(MATERIAL TO PROCESS)

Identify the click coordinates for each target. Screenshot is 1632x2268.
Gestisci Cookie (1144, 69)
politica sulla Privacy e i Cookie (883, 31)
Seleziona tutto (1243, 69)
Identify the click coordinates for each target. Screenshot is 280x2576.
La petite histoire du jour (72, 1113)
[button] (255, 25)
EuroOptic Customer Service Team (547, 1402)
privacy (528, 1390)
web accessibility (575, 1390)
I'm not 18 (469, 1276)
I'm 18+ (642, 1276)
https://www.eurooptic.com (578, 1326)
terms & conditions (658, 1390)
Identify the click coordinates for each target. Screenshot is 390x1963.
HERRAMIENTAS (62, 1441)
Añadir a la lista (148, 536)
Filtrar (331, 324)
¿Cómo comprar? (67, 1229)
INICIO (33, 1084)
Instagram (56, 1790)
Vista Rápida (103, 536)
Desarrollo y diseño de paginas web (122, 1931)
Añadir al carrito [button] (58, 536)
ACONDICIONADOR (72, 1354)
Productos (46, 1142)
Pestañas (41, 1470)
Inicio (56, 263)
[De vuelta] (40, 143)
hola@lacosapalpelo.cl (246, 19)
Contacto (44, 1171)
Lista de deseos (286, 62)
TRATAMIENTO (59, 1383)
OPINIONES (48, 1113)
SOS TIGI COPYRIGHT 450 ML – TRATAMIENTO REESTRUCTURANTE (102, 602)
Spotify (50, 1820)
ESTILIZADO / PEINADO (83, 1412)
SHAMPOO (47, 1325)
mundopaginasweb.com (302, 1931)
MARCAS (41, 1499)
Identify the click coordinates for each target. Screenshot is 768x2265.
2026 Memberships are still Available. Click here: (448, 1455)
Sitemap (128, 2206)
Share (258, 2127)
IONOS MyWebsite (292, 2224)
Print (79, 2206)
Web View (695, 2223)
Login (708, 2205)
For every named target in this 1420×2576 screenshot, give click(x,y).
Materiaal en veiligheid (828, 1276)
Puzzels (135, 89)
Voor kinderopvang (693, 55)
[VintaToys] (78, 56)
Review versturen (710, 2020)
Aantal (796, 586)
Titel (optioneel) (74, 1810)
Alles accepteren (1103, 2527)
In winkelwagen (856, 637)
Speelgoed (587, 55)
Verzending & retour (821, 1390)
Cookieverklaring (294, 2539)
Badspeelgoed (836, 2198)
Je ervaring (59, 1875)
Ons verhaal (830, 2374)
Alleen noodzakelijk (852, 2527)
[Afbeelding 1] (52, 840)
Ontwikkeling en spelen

(End MATERIAL TO PROCESS)

Retype only this portion of the data above: the line containing "Pestañas (41, 1470)", the line containing "Screenshot is 768x2265.", and all lines between them, exactly.

YOUR RESPONSE:
Pestañas (41, 1470)
Inicio (56, 263)
[De vuelta] (40, 143)
hola@lacosapalpelo.cl (246, 19)
Contacto (44, 1171)
Lista de deseos (286, 62)
TRATAMIENTO (59, 1383)
OPINIONES (48, 1113)
SOS TIGI COPYRIGHT 450 ML – TRATAMIENTO REESTRUCTURANTE (102, 602)
Spotify (50, 1820)
ESTILIZADO / PEINADO (83, 1412)
SHAMPOO (47, 1325)
mundopaginasweb.com (302, 1931)
MARCAS (41, 1499)
Identify the click coordinates for each target. Screenshot is 768x2265.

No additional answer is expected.